> **TASK**:
Looking through the entries, count each line where the string "named" occurs, and write only the total.

---------------

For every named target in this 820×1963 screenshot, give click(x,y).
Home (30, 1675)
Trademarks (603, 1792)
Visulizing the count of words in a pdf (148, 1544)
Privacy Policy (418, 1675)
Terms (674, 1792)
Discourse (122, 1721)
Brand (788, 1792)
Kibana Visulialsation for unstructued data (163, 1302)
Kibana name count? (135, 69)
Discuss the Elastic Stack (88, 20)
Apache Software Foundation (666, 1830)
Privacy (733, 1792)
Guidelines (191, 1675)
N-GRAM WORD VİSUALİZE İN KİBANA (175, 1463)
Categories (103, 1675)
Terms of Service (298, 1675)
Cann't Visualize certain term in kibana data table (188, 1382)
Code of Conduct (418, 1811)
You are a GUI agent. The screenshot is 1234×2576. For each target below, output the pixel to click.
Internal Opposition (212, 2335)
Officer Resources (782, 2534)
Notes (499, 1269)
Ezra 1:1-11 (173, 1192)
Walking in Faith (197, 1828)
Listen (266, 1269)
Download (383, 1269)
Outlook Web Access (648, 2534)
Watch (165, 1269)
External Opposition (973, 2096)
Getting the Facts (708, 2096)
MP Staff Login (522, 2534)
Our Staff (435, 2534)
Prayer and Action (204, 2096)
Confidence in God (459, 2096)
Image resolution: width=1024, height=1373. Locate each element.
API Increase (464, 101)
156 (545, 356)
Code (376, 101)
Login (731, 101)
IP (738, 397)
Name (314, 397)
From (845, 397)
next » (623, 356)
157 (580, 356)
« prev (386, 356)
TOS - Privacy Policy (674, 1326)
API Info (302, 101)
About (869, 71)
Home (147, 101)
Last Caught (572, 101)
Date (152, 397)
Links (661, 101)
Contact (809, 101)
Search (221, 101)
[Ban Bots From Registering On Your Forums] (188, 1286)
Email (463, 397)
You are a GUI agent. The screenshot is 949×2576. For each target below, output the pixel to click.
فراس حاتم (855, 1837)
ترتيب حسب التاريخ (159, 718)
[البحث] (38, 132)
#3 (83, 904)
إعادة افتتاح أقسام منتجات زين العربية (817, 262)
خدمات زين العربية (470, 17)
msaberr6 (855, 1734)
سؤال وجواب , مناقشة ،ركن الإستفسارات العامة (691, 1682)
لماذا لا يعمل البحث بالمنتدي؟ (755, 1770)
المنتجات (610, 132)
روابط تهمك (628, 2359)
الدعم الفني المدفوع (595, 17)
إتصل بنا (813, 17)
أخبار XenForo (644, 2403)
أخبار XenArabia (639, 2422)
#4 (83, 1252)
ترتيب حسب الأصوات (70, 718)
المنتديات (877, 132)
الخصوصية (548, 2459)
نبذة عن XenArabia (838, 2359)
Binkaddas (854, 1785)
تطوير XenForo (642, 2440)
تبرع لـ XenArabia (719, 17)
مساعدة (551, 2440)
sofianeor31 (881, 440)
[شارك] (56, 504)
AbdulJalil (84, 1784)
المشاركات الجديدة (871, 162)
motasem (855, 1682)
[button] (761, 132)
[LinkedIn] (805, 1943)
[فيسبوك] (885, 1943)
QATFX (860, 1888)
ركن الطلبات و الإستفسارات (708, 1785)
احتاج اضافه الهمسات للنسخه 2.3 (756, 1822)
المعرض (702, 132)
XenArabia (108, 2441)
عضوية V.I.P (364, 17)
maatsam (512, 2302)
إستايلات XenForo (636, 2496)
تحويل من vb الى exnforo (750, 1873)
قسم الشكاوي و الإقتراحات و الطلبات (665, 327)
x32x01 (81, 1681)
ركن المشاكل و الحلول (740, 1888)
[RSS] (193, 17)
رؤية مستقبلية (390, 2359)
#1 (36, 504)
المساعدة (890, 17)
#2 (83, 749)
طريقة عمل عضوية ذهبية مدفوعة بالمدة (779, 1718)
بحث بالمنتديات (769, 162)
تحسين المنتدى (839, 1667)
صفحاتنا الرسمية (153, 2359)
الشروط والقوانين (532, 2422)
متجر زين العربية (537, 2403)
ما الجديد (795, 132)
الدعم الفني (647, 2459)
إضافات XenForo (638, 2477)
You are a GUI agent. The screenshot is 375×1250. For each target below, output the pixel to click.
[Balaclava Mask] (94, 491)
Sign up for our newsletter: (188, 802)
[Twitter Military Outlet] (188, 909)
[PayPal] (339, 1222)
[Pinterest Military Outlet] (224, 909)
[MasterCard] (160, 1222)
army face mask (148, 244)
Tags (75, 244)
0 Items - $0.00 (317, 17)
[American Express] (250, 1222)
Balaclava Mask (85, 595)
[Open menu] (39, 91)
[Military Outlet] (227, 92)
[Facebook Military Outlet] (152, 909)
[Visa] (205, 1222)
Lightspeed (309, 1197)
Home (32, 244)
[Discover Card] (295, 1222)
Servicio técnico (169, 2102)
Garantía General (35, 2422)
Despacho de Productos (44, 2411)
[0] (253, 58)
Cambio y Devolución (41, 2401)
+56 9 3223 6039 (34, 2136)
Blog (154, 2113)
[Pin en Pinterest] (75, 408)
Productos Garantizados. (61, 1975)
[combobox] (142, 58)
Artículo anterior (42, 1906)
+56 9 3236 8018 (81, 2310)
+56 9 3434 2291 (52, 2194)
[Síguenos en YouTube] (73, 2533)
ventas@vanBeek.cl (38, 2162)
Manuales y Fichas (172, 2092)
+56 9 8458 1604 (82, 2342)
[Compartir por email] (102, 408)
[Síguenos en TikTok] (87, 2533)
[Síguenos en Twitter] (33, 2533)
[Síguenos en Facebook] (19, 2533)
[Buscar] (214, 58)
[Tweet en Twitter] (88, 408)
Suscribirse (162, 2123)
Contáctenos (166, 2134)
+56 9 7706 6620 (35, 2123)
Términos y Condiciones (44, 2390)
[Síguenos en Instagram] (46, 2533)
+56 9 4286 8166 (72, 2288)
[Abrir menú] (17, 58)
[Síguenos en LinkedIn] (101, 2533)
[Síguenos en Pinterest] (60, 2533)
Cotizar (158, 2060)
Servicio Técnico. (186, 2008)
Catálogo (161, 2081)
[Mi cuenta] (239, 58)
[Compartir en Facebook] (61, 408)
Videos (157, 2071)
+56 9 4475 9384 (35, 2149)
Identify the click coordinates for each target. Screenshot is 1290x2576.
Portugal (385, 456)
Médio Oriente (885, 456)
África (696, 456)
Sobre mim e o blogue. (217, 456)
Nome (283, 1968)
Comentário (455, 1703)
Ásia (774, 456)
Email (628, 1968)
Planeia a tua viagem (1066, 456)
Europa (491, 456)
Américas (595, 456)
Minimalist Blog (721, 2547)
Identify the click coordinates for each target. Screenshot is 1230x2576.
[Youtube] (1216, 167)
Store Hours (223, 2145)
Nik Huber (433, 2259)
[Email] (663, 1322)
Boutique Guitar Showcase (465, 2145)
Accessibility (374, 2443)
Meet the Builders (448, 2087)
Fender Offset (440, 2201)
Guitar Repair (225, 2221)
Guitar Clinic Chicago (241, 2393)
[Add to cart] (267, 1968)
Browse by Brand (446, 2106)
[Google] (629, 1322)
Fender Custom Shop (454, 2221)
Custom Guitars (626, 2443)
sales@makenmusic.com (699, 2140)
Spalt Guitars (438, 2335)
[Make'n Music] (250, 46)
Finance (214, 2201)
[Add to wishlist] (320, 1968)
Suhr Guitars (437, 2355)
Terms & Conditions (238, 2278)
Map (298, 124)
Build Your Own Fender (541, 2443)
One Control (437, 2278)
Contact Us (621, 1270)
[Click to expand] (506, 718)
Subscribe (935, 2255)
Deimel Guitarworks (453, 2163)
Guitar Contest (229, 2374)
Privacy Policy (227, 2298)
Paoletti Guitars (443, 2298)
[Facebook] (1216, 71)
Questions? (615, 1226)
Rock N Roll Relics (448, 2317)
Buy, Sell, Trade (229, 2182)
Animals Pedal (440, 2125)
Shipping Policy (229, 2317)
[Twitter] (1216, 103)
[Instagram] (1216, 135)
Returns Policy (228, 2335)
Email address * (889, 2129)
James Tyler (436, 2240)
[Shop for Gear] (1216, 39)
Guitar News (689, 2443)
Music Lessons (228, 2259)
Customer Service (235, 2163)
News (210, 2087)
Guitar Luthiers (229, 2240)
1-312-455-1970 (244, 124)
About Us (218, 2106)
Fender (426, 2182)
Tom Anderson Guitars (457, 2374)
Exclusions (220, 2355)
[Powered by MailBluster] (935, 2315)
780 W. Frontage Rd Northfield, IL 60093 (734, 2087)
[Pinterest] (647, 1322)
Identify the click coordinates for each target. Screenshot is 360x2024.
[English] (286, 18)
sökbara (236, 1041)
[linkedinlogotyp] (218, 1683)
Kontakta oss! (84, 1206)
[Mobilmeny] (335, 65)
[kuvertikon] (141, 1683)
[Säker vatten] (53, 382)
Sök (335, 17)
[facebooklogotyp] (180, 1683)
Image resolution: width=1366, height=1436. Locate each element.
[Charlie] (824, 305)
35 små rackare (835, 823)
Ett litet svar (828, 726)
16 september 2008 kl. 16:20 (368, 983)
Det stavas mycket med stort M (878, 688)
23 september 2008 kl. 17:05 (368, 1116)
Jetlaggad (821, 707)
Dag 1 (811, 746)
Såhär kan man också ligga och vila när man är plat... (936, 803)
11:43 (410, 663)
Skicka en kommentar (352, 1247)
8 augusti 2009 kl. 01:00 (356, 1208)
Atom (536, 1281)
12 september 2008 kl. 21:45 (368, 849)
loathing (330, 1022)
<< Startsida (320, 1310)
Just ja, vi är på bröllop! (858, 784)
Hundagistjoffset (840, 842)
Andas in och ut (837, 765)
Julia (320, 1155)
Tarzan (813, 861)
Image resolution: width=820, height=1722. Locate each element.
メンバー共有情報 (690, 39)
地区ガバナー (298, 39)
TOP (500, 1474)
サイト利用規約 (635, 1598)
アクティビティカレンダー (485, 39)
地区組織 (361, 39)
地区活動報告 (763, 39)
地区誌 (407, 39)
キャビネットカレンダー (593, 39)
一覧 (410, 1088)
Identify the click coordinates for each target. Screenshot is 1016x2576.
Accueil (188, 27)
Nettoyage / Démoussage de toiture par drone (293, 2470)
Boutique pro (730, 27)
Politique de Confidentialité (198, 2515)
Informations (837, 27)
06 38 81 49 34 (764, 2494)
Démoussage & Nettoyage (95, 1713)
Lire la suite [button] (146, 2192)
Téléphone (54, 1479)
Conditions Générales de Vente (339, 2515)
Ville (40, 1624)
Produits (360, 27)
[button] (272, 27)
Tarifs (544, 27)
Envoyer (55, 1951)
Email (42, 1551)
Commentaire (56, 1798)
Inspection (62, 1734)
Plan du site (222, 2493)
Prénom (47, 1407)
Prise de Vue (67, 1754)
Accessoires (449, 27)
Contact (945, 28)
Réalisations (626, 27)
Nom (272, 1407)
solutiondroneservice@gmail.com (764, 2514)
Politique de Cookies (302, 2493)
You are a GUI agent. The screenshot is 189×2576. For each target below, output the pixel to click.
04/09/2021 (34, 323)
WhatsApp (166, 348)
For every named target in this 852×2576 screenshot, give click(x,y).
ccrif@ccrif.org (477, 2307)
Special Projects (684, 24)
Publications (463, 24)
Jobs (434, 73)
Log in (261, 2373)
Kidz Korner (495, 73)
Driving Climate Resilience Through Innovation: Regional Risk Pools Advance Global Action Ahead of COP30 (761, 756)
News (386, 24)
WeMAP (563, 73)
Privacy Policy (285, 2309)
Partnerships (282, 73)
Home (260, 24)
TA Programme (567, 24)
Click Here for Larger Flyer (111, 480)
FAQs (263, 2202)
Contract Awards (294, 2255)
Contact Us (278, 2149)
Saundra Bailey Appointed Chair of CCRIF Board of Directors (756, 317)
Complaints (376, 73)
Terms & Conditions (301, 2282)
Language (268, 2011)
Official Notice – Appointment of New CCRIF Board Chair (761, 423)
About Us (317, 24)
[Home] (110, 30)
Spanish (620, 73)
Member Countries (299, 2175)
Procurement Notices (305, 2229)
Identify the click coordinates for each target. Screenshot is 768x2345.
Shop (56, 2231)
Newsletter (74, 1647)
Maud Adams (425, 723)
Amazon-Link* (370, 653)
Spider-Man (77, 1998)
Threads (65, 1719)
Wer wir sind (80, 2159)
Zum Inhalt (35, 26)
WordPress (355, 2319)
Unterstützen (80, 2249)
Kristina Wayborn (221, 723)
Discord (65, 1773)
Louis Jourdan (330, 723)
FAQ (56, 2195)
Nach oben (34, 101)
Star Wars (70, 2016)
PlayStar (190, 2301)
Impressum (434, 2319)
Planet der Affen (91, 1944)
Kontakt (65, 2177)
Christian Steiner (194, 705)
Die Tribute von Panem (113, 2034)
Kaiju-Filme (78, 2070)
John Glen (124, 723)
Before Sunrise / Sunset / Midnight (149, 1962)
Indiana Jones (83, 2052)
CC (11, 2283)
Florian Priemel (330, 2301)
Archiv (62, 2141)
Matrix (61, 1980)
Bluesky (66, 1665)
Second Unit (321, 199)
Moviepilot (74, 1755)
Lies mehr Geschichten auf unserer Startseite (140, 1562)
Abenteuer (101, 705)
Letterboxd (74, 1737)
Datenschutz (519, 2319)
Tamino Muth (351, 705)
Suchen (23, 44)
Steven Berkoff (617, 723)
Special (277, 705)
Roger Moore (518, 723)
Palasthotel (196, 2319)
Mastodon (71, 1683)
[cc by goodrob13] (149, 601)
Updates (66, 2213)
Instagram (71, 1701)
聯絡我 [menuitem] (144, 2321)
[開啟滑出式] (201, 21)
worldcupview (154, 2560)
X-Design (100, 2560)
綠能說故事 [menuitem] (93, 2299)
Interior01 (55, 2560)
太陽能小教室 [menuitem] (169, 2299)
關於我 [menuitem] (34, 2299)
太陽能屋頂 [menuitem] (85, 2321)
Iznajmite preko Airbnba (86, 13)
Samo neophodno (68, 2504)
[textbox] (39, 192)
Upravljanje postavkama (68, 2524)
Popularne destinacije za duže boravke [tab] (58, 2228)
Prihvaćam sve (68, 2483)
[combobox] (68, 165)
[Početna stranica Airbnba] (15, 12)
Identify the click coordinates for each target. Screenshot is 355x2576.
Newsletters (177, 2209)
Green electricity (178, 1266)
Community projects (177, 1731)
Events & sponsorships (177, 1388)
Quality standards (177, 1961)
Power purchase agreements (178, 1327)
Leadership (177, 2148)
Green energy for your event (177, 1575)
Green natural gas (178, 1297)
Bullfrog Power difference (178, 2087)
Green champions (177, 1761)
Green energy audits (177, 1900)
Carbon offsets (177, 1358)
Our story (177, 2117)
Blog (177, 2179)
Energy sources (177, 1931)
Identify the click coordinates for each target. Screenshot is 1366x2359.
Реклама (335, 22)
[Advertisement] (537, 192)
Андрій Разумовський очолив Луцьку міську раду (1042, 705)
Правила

---------------

> **WRITTEN SOLUTION**:
2